Which is to say, SharePoint might not be the best tool in the drawer, but it probably does achieve the exalted state of good enough.

Comments (7)

  • I always thought sharepoint was Facebook for the corporation.

    Since it is wrapped around “sharing,” I don’t see how it’d be a good fit for the end user computing which is focused on helping a single user solve his or her own problem.

  • What? No mention of the super powerful Excel add-in’s Power Query and PowerPivot? These two tools are superpowers for data crunching EUC.
    Use them to analyse all sources of data from .csv, .xml, sqlserver and Hadoop. Backwards and forwards compatible with Excel 2010 to 2016.
    Use them to build end user owned BI in hours not weeks.

  • I’ve spent at least 15 years telling people that Access is possibly the best prototyping tool available for intranet development.

    The only reason (slight exaggeration) not to use Access is that it’s still basically a single-user app. But I can create the schema and forms for a real, working application in a few hours and hand it off to the dev team to convert it to a SQL back-end with the UI in whatever language they like.

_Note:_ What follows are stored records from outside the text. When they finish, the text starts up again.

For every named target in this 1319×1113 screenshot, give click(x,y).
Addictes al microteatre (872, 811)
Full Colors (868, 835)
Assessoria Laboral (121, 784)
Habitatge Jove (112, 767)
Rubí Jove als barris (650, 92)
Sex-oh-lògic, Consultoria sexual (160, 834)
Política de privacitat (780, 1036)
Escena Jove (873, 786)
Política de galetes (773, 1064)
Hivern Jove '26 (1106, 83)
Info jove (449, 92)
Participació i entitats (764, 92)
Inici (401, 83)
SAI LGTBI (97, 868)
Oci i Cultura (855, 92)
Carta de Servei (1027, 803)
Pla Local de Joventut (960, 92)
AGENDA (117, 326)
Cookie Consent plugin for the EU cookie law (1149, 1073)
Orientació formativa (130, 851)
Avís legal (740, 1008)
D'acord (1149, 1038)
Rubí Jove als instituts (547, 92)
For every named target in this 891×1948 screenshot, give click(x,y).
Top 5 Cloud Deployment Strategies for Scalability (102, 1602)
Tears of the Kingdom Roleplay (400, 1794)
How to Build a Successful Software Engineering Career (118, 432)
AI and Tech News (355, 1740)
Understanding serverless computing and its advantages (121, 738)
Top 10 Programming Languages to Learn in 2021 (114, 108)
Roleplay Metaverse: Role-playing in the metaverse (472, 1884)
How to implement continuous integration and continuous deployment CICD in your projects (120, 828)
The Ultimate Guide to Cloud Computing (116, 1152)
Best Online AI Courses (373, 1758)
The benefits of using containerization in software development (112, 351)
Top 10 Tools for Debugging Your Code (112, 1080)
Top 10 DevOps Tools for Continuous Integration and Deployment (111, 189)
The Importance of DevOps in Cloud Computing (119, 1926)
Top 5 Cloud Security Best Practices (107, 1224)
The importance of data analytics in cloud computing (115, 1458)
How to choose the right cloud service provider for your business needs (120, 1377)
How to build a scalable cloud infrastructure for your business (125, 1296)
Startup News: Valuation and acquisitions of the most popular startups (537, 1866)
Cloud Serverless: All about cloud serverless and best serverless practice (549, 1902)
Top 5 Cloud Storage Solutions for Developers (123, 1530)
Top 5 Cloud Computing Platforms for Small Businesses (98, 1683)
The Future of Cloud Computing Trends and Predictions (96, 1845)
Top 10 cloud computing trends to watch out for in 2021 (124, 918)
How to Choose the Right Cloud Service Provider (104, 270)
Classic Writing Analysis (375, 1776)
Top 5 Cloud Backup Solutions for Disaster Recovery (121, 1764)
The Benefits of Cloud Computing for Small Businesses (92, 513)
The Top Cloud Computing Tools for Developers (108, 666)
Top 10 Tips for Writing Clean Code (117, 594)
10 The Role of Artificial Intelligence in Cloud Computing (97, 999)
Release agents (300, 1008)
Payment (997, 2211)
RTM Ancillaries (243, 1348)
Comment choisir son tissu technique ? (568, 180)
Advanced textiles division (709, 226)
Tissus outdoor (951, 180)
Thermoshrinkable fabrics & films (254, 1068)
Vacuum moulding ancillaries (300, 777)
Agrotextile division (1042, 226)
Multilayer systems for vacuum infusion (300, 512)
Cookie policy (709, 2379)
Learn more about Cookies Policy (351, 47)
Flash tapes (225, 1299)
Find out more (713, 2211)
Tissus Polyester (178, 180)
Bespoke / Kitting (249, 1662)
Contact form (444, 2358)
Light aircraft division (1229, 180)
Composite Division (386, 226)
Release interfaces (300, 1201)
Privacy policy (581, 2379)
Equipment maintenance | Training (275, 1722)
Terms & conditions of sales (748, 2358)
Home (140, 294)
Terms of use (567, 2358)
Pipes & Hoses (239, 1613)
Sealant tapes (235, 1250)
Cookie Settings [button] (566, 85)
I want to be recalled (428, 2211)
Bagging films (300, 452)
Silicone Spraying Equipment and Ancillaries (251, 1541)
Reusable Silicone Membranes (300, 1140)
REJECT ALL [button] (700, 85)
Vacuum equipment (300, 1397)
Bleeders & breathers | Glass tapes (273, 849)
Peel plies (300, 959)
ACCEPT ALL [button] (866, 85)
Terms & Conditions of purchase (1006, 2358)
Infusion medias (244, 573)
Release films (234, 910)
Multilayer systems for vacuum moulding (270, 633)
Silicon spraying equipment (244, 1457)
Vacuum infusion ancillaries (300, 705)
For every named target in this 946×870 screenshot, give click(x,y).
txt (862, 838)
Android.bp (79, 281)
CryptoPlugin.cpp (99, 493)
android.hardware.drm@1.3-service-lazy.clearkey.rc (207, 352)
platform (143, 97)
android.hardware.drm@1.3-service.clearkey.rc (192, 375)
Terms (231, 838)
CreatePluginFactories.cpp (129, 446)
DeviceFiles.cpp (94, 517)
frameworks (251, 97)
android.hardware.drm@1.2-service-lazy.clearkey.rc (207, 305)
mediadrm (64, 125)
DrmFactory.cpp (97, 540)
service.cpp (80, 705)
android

    I’m convince the reason more teams don’t do this is that (WARNING: gross generalization incoming) most Windows developers treat databases as glorified filesystems that are “someone else’s problem”.

  • I’ve always regarded SharePoint as a write only file system. I can drop files there and never find them again. When someone does find something useful by accident, we publish the URL to a list–a Wiki at my last company, OneNote at my current company–so that that specific document will be retrievable in the future. We use shared network folders for anything we want to reuse.

  • If I understand SharePoint correctly (always a dubious claim) it’s intended as an integration platform supporting DevOps. Doing cool things with it essentially requires the creation (or acquisition) of ‘web parts’ in order to provide meaningful functionality, which needs to be designed in … by design. InfoPath suffers from the same problem of needing the organization to drink the Kool-Ade (or is it Flavor-Ade?) in order to make it work as intended by integrating it into both the infrastructure and the culture.